Astronaut Records Unidentified Light Flashes
Posted Sep 9.03
Excerpted from Ed Lu's Journal: Entry #11: Dark Side of the Earth
Closer to home, whenever we pass south of Australia at nighttime we get to see the green and orange curtains of the aurora. Since most of our mission has been during the summertime in the northern hemisphere, we haven't gotten to see much of the northern lights over Alaska since it has been mostly in daylight.
Lately though, as the seasons are changing we are starting to get some nighttime views of the northern lights. About two months ago I saw something interesting and still unexplained, when watching the aurora. We were south of Australia, and the sun had just set. I was watching Mars rise up through the atmosphere as we flew eastwards. The aurora was off to the right, and was fairly bright that day.
A couple minutes after Mars had cleared the upper part of the atmosphere, I turned my attention to watching the aurora, when I saw a flash of light amidst the auroral curtains. It was a small point, but it was brighter than a typical star, maybe about the same as a 1st or 2nd magnitude star. It lasted maybe a second or so.
Then I saw another flash, and then another - all together maybe five or six flashes over a period of about a minute or two. I'd never heard of anyone describe such flashes coming from the aurora, and in researching it further, I still haven't! Perhaps we've discovered something new. But first we had to rule out some other explanations.

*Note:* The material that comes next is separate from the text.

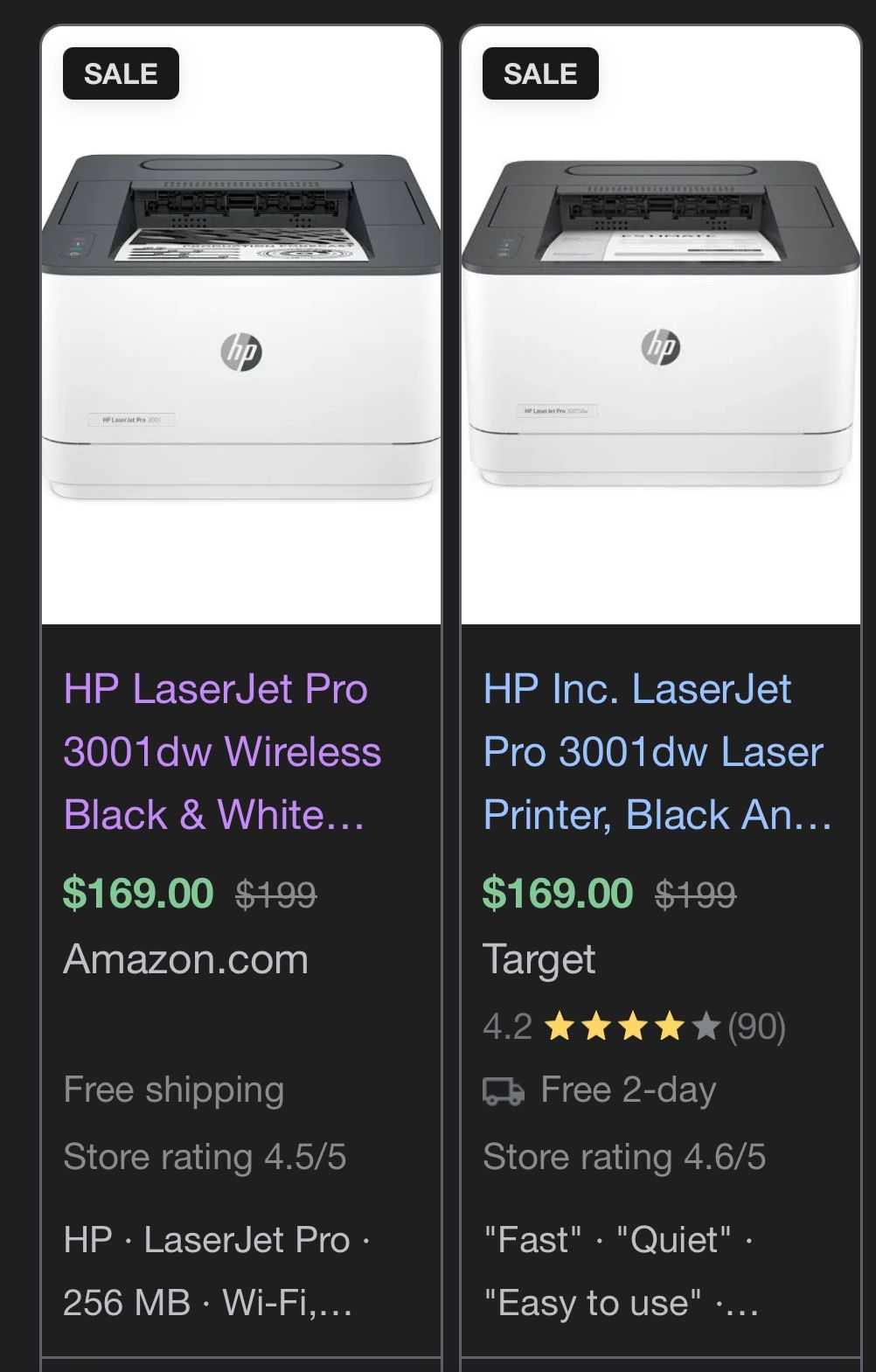The height and width of the screenshot is (1372, 876).
Task: Click the (90) review count link
Action: coord(757,1028)
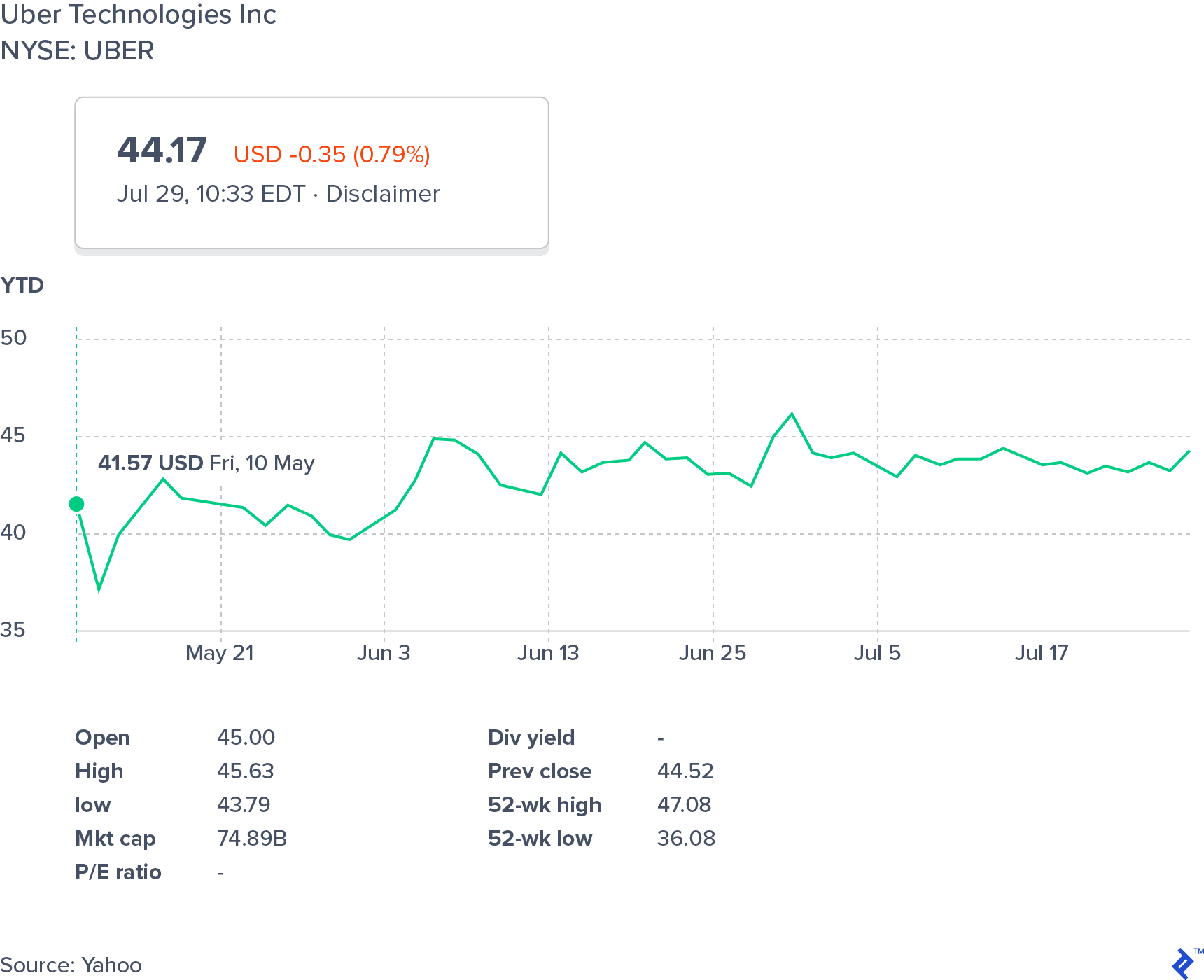Click the Toptal logo icon

(1184, 963)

When the station crosses over the day/night line, we are at an altitude where we are in sunlight for a few minutes while the ground below is still dark.
Small dust particles, which are continually shed by the Station, scatter the sunlight and are easily visible against the black background. You can see the same effect when looking at a sunbeam shining in through a window - you can see all the very tiny dust particles floating in the air. It turns out that some of the tiny particles (mostly paint flecks) that come off the Station are actually big enough so that they can look like a twinkling star as they float away and rotate. So when looking out the window at these times when we are in sunlight but the ground below is dark, you can often see little bright specks slowly drifting away from the Station.

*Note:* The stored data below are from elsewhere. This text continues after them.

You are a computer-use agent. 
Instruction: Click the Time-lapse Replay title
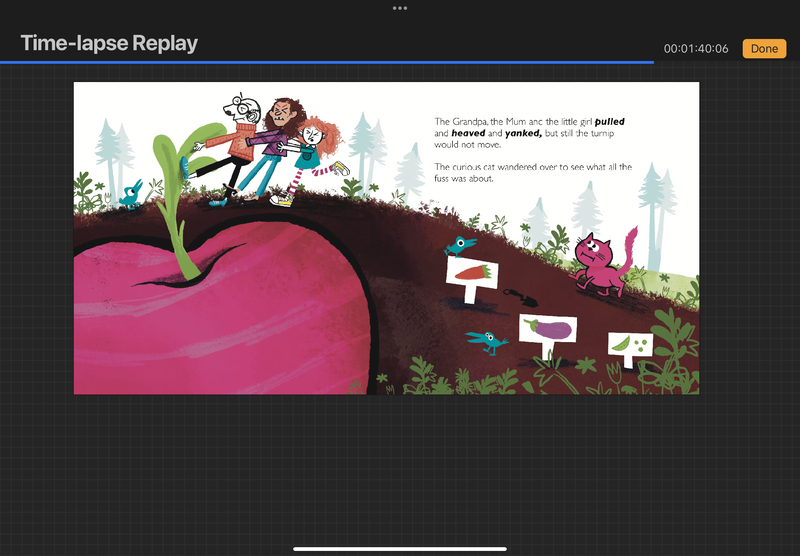point(109,43)
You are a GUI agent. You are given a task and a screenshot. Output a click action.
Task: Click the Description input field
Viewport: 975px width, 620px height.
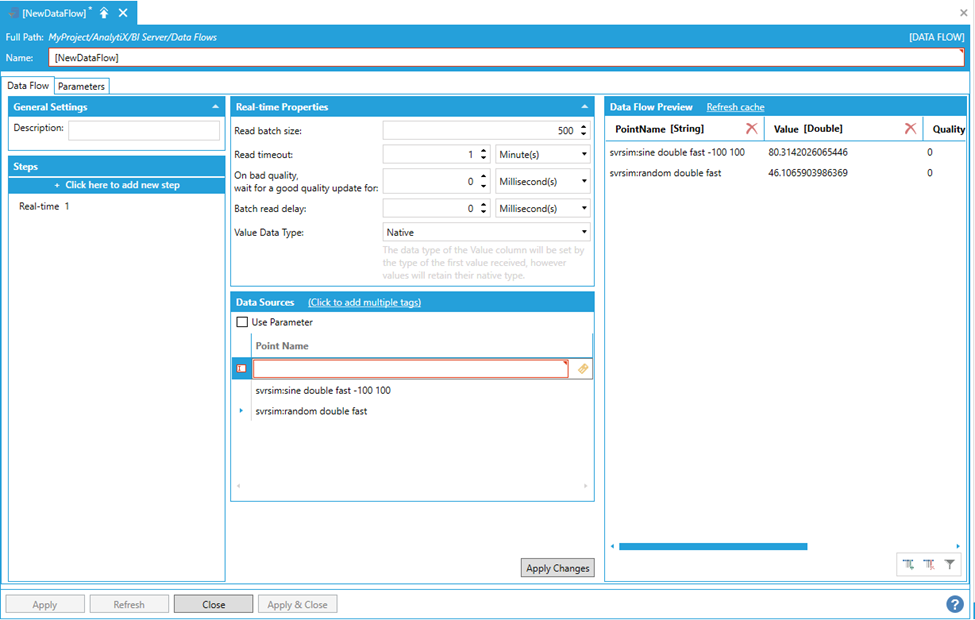pos(144,130)
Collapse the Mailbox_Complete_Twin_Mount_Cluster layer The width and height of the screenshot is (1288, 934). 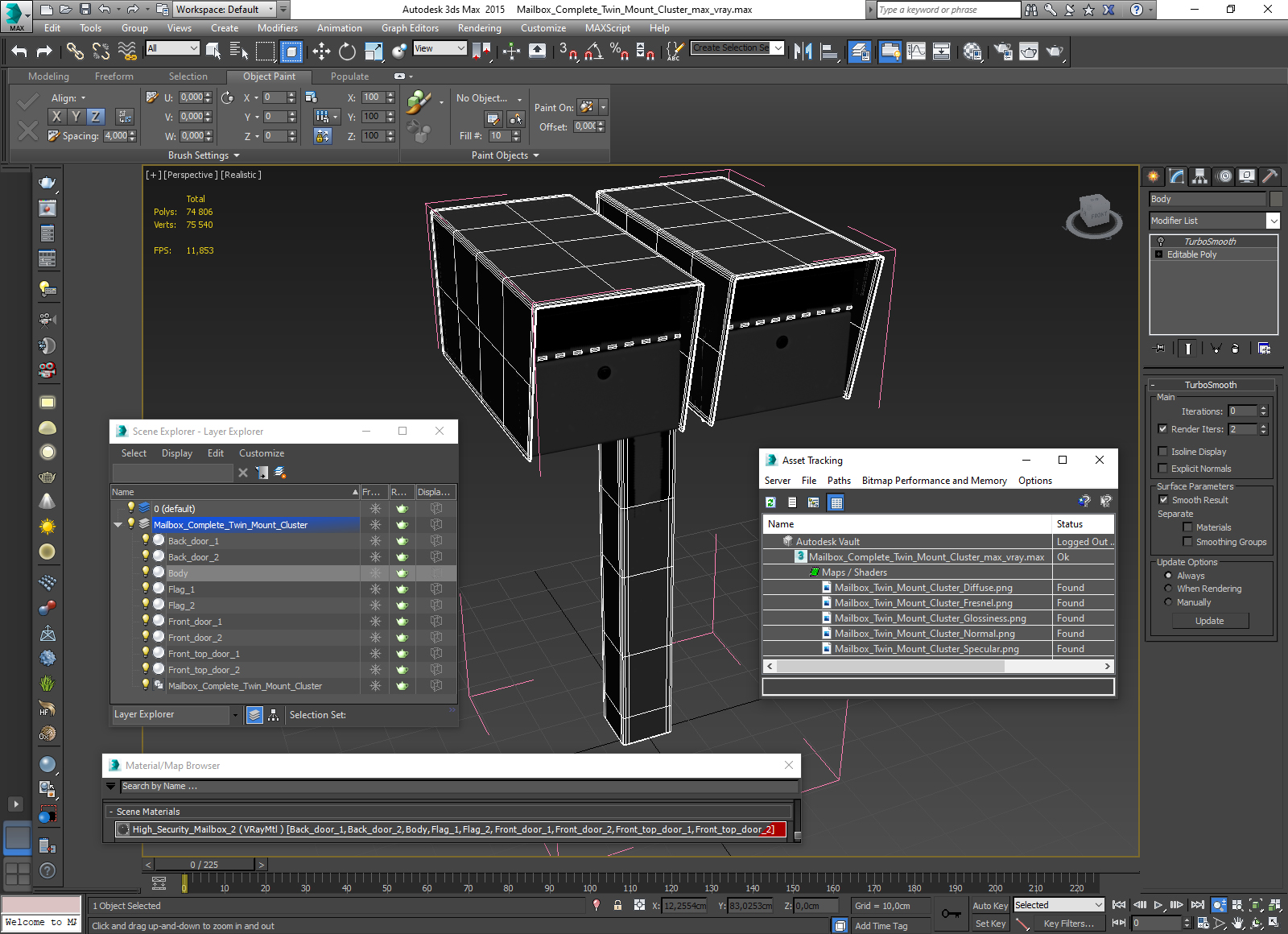(118, 525)
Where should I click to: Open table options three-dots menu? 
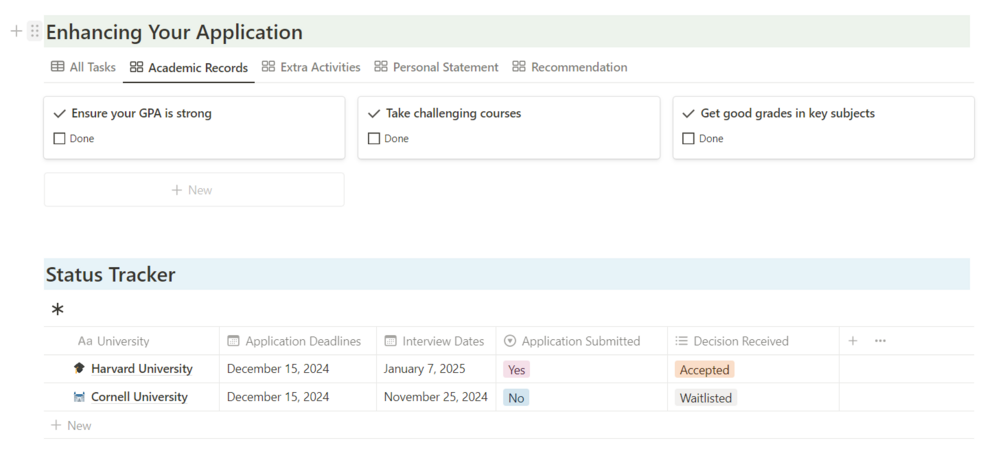pos(880,341)
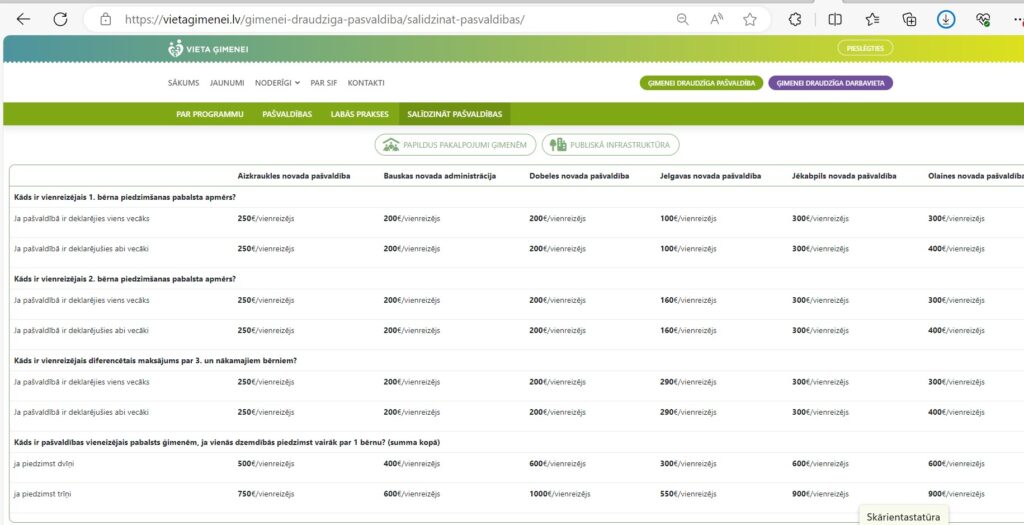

We were able to rule this out by finding out the exact time I saw the flashes. Our navigation experts in Mission Control were able to work out to the second when Mars rose above the horizon from our point of view, and using that we were able to say that the sun had already set several minutes earlier, so it is unlikely that I was seeing scattered sunlight from dust particles.

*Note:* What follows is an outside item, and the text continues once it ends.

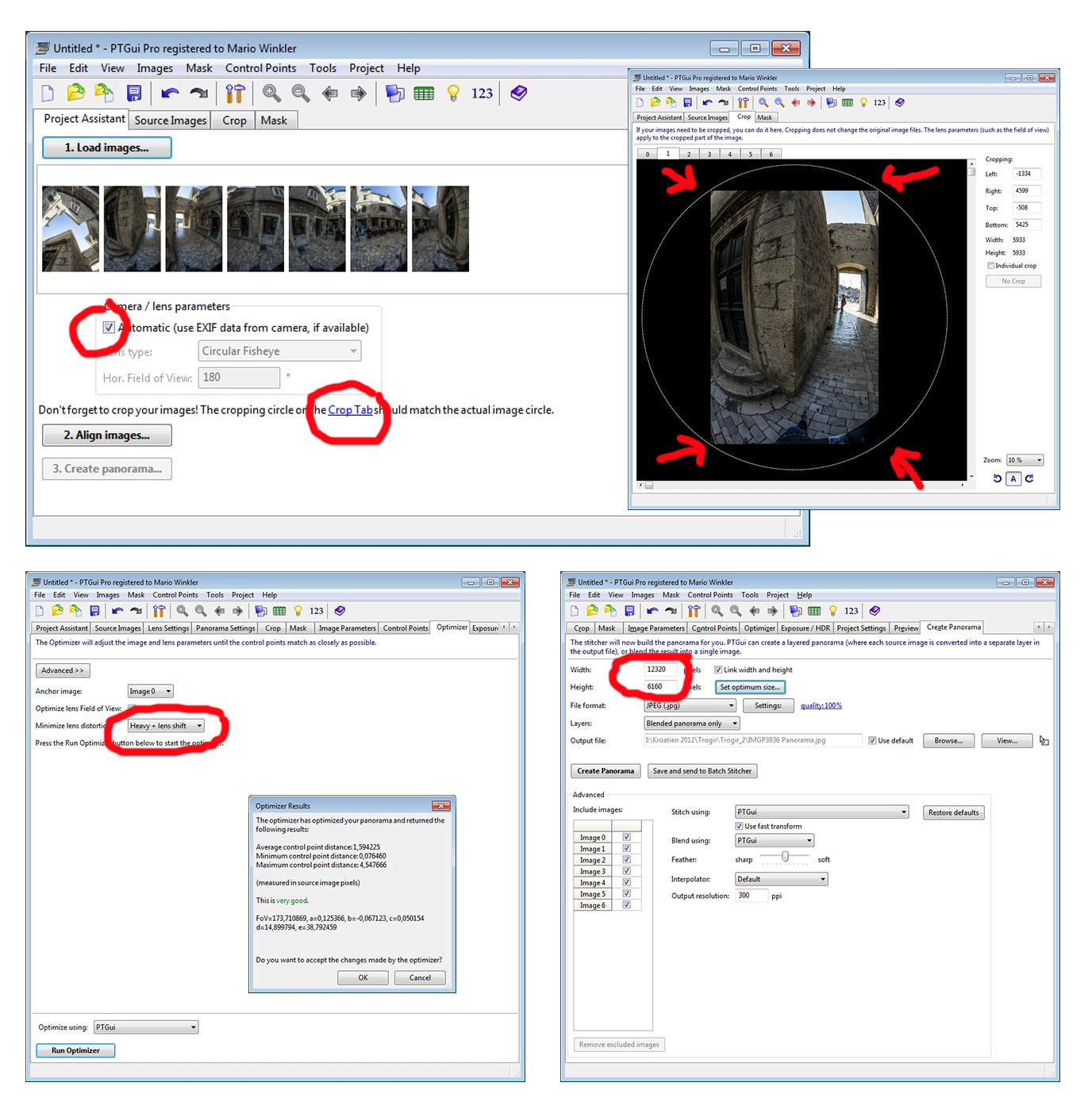
Task: Expand the JPEG file format dropdown
Action: tap(690, 705)

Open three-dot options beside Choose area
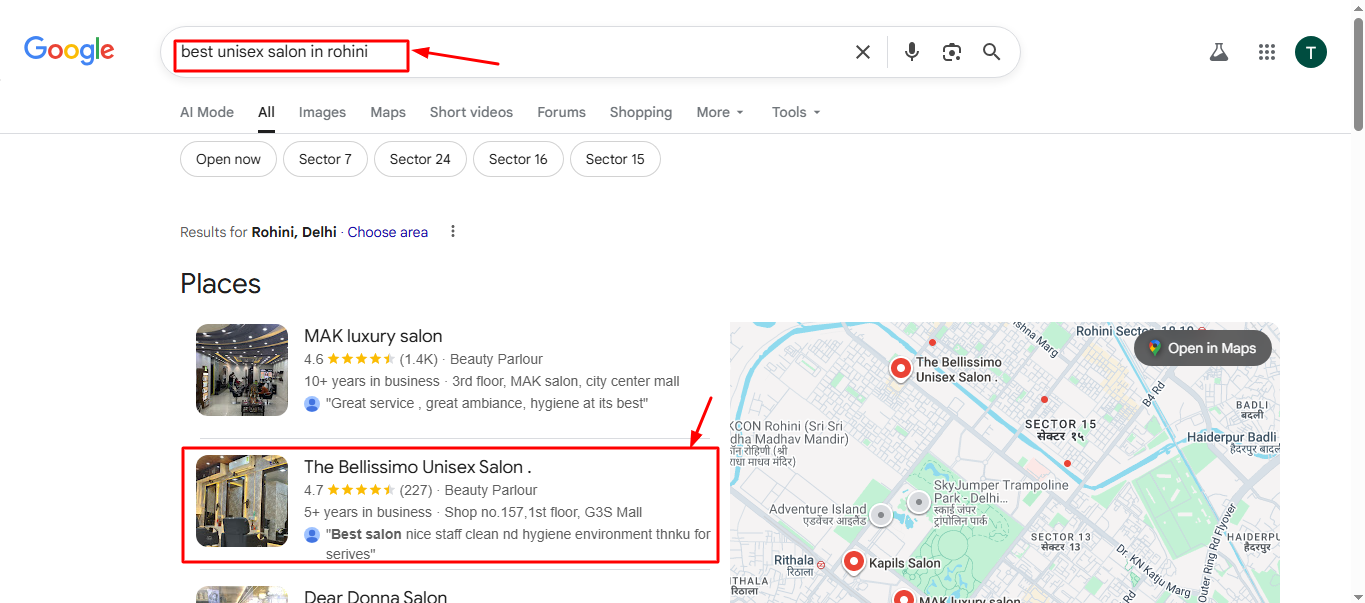coord(453,232)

Next, we wanted to rule out lightning (which is known to sometimes extend upwards - these are called sprites). I don't remember seeing any nearby lightning storms, but just to be sure we checked the weather maps and found that indeed the weather was clear. So that leaves us with a mystery. I've been watching the aurora carefully since then, but haven't seen this phenomenon again.
FS note: American astronaut Ed Lu is a NASA Flight Engineer onboard the International Space Station. As part of the Expedition 7 crew he is scheduled to return to earth in October.